Lab 7-2: Markov Chains - ENSO Phases#

Download the data file for this lab, ENSO_to2024.csv, which contains a record of the El Niño Southern Oscillation (ENSO) phase from 1900-2024.

You can read more about ENSO here, and here.


Importing python packages you’ll need for this lab:

import pandas as pd
import numpy as np
import scipy.stats as stats
from scipy import sparse
import matplotlib.pyplot as plt
%matplotlib inline

Load the data file

df = pd.read_csv('../data/ENSO_to2022.csv', comment='#')
df.head(3)
Water Year ENSO Phase Unnamed: 2
0 1900 1 NaN
1 1901 2 NaN
2 1902 2 NaN

A. Using the time series of the phase of the El Niño Southern Oscillation (ENSO) from 1900-2022, create a lag-1 Markov model of the ENSO phase.

Observed Phases of ENSO:

  • 1: warm (El Niño)

  • 2: neutral (ENSO neutral)

  • 3: cool, (La Niña)

Count transitions between each of the three ENSO phases using scipy.sparse.csr_matrix() and then scipy.sparse.csr_matrix.todense().

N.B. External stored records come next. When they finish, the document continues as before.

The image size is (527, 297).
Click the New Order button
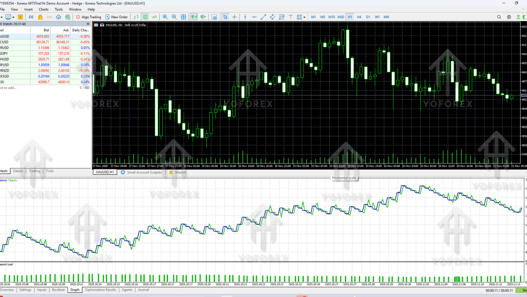coord(117,17)
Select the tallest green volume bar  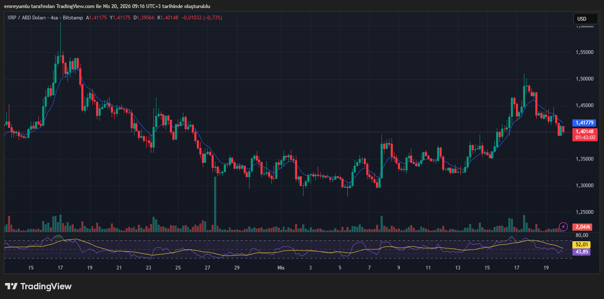click(215, 207)
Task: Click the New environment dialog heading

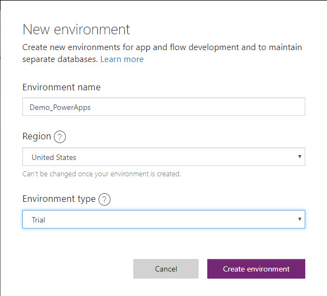Action: [76, 29]
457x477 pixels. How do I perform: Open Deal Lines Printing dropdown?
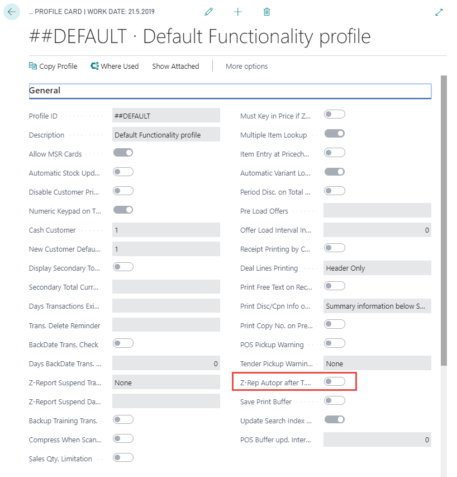pos(377,268)
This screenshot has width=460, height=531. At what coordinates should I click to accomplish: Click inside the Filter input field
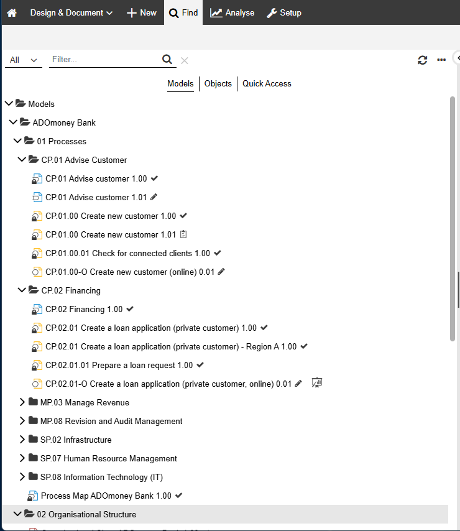click(103, 59)
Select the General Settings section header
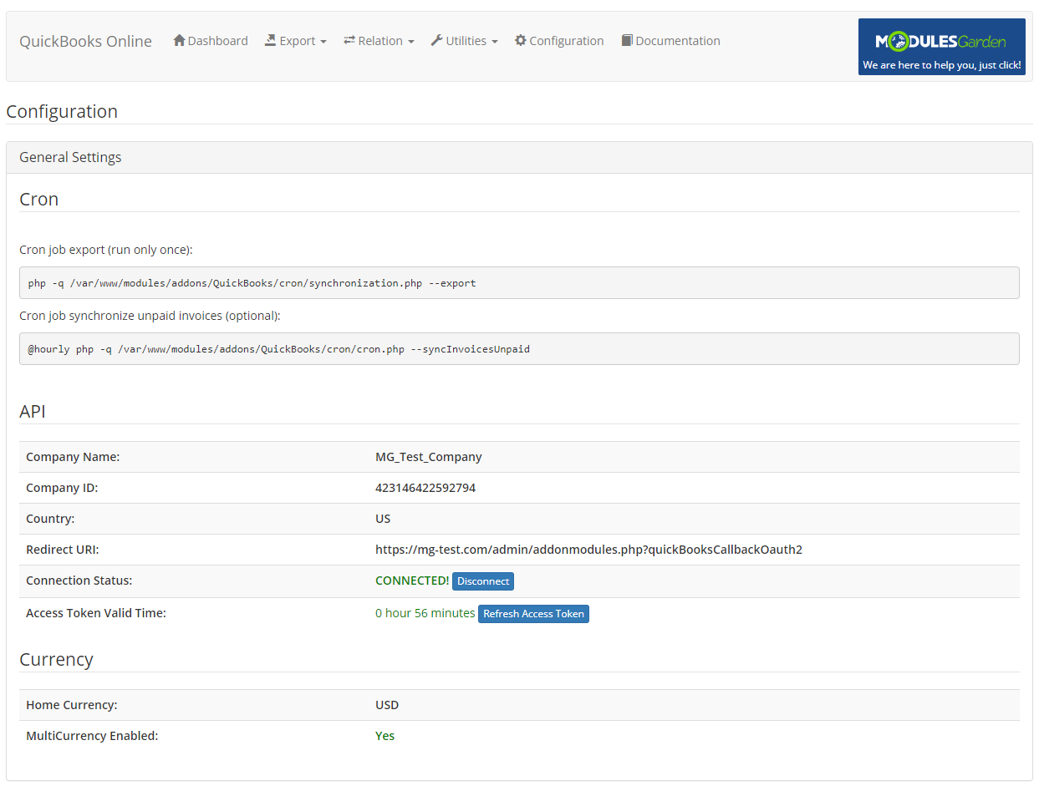Viewport: 1039px width, 786px height. point(70,157)
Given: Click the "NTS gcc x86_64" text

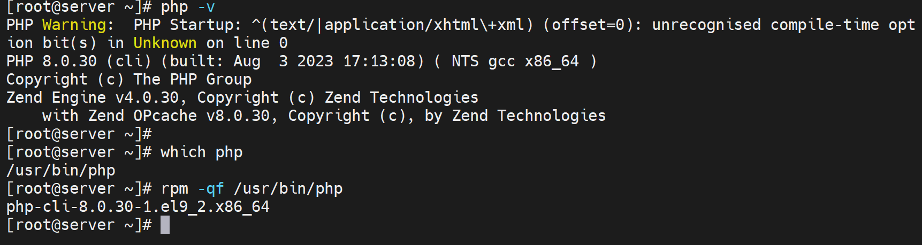Looking at the screenshot, I should (x=515, y=61).
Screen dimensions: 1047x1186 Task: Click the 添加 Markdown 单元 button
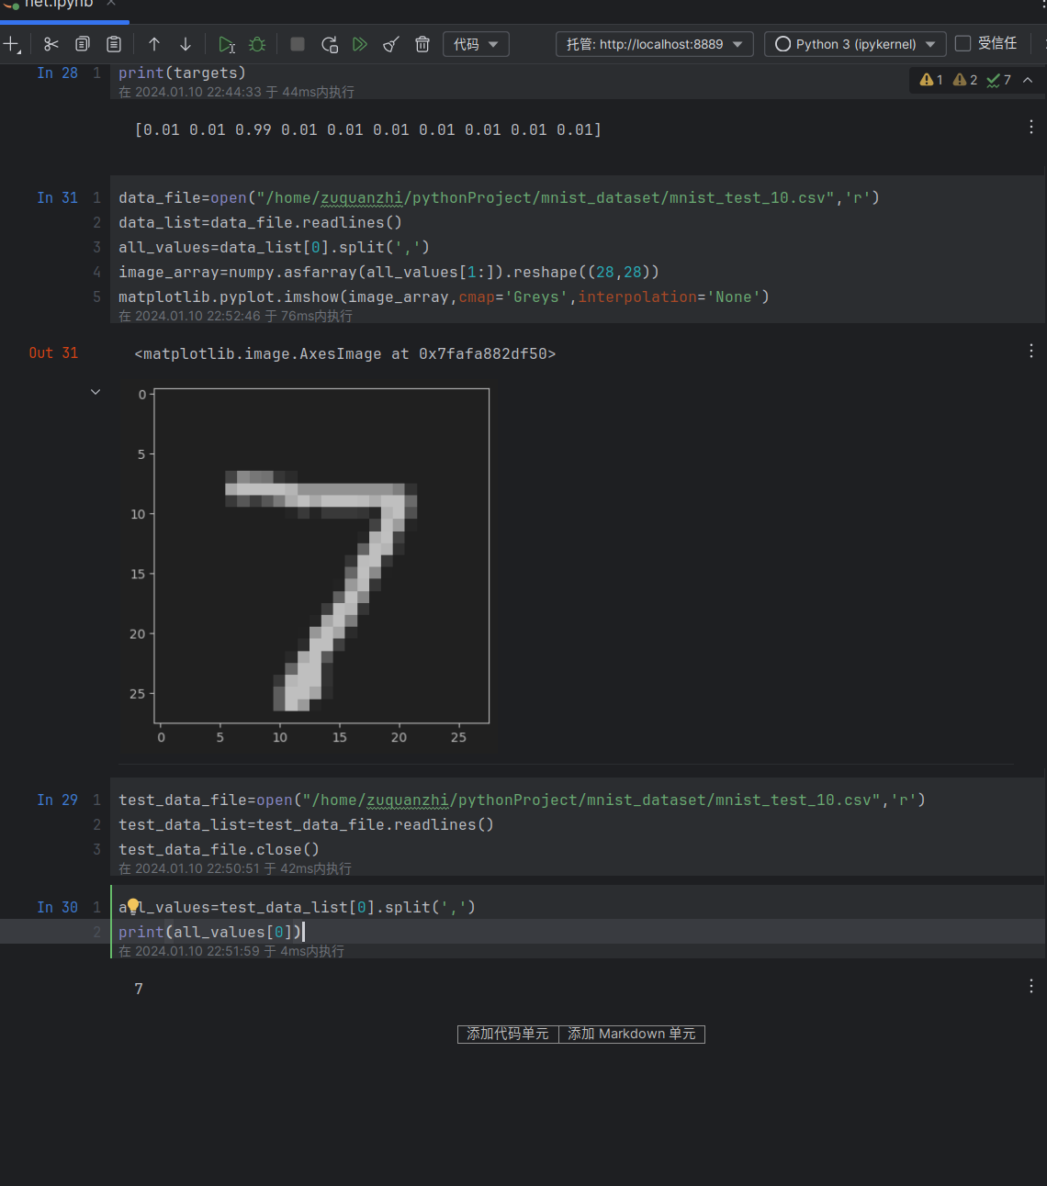632,1034
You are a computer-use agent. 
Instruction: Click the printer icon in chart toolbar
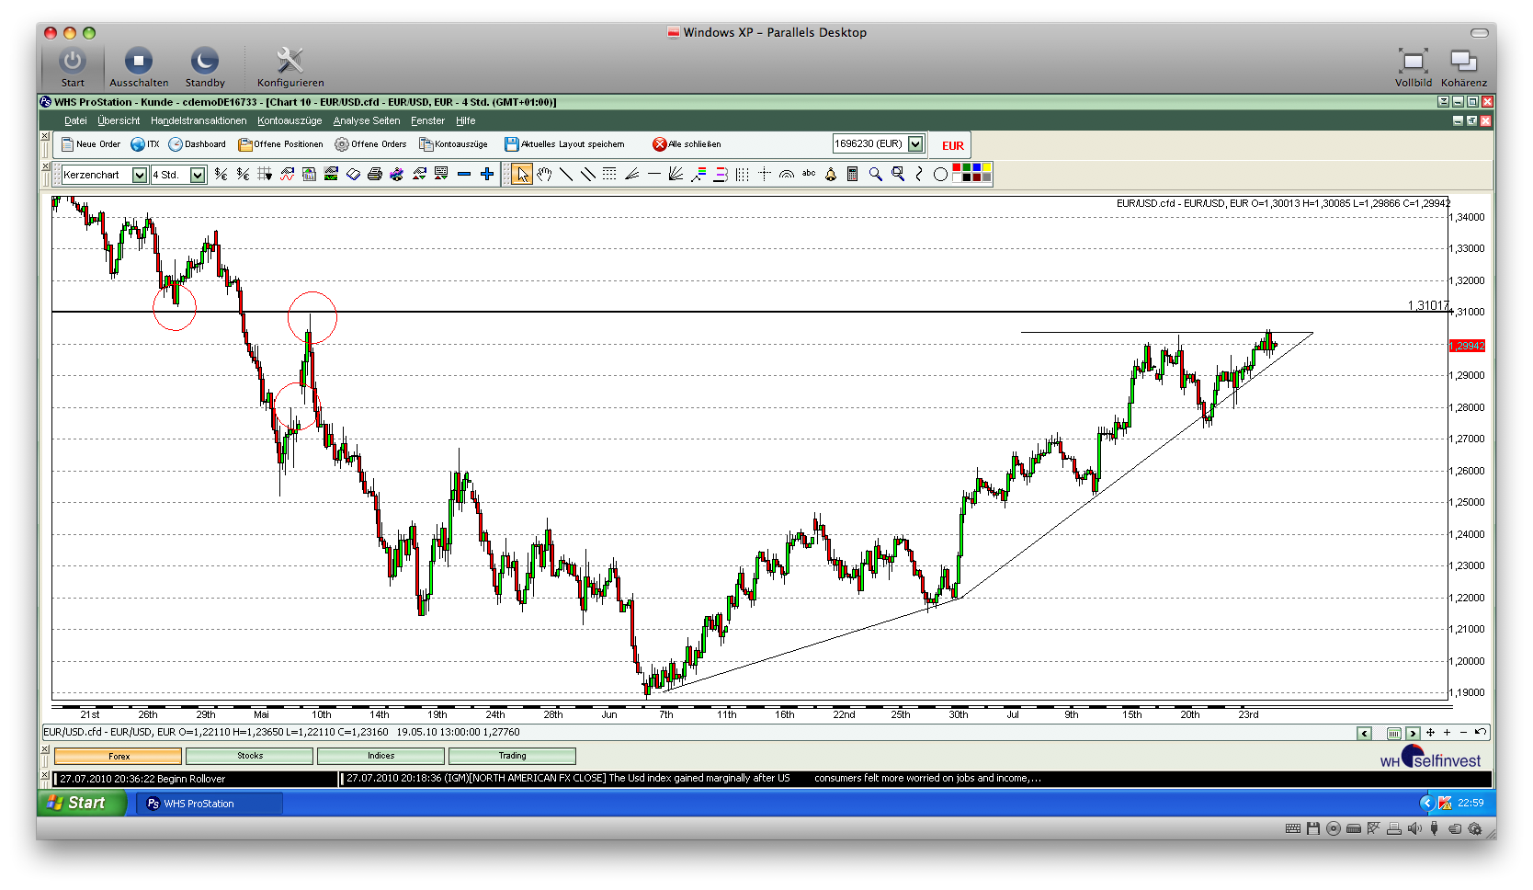click(x=375, y=175)
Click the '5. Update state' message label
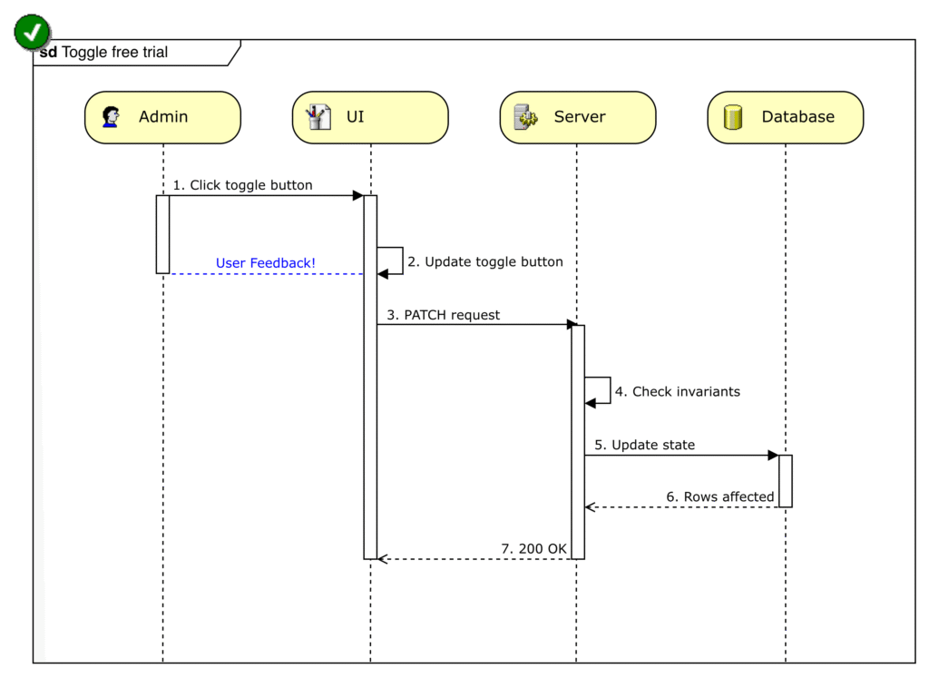The image size is (929, 678). (645, 445)
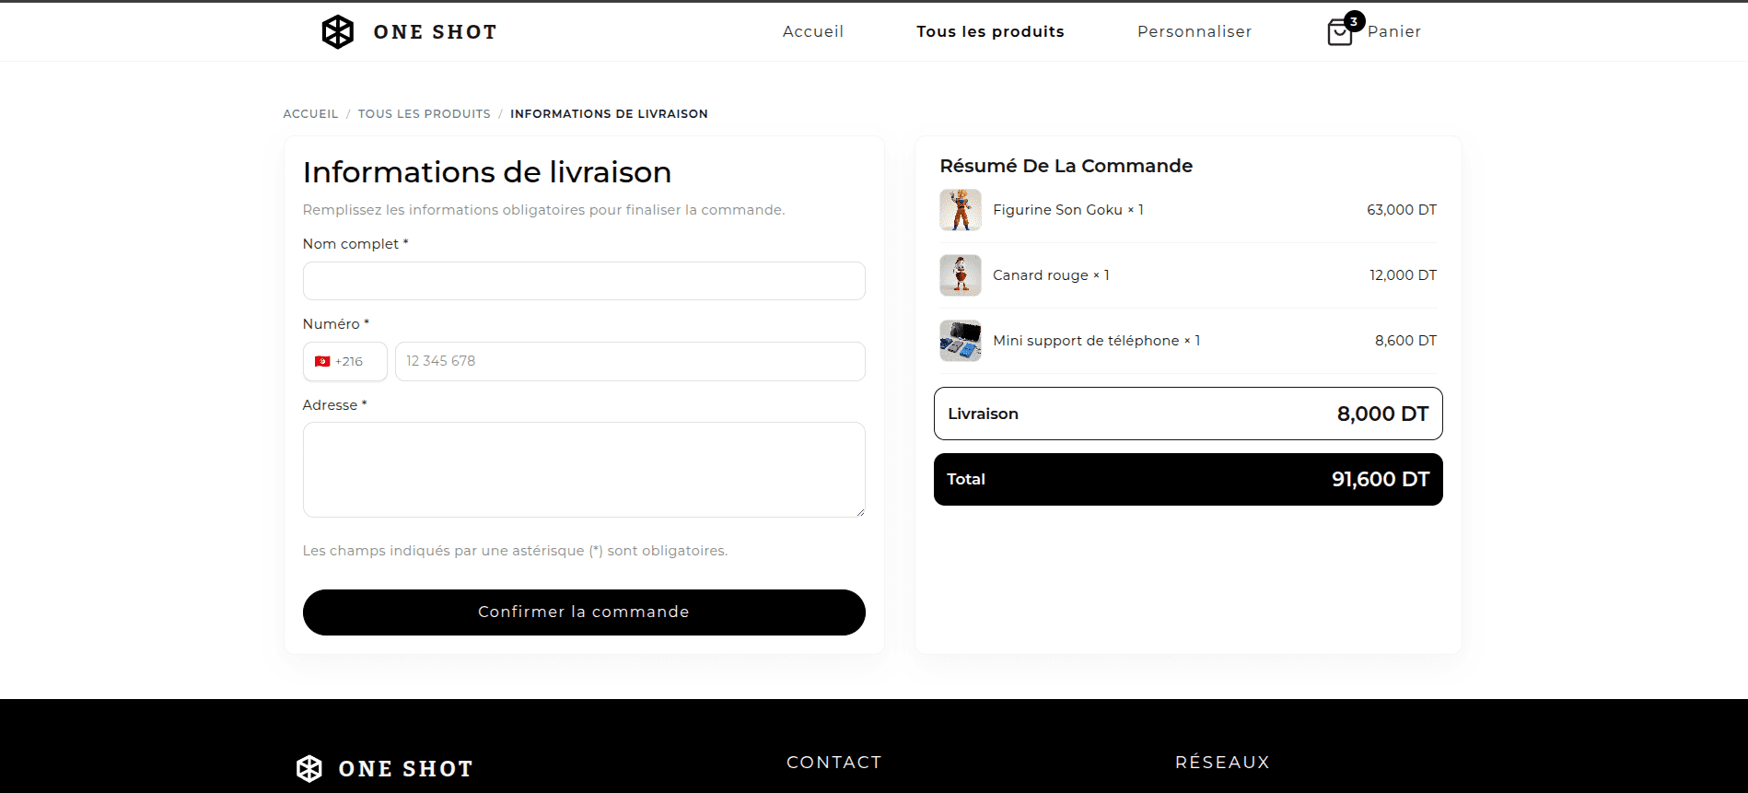Open the Mini support de téléphone thumbnail
The width and height of the screenshot is (1748, 793).
(961, 341)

# count the transitions from each state to the next

# convert transition counts to matrix form

Normalize the transition matrix to get probabilities. This will create our lag-1 Markov Model.

Compute cumulative sums along the rows, make sure these sum to 1. (We will use this cdf matrix below in a simulation of ENSO phases)


B. Using this Markov model and a random number generator, simulate 5,000 years of ENSO data.

# pick the number of years we want to simulate (5000)

# use a uniform random number for 5000 years

# start off in state 2, neutral

C. Using this randomly generated data, answer the following questions.

  • According to the model, what is the probability that three warm ENSO years would occur in a row?

  • What is the large-sample probability that three cool ENSO years would happen in a row?

(Try refreshing the numbers several times to increase the sample size if the condition never happens.)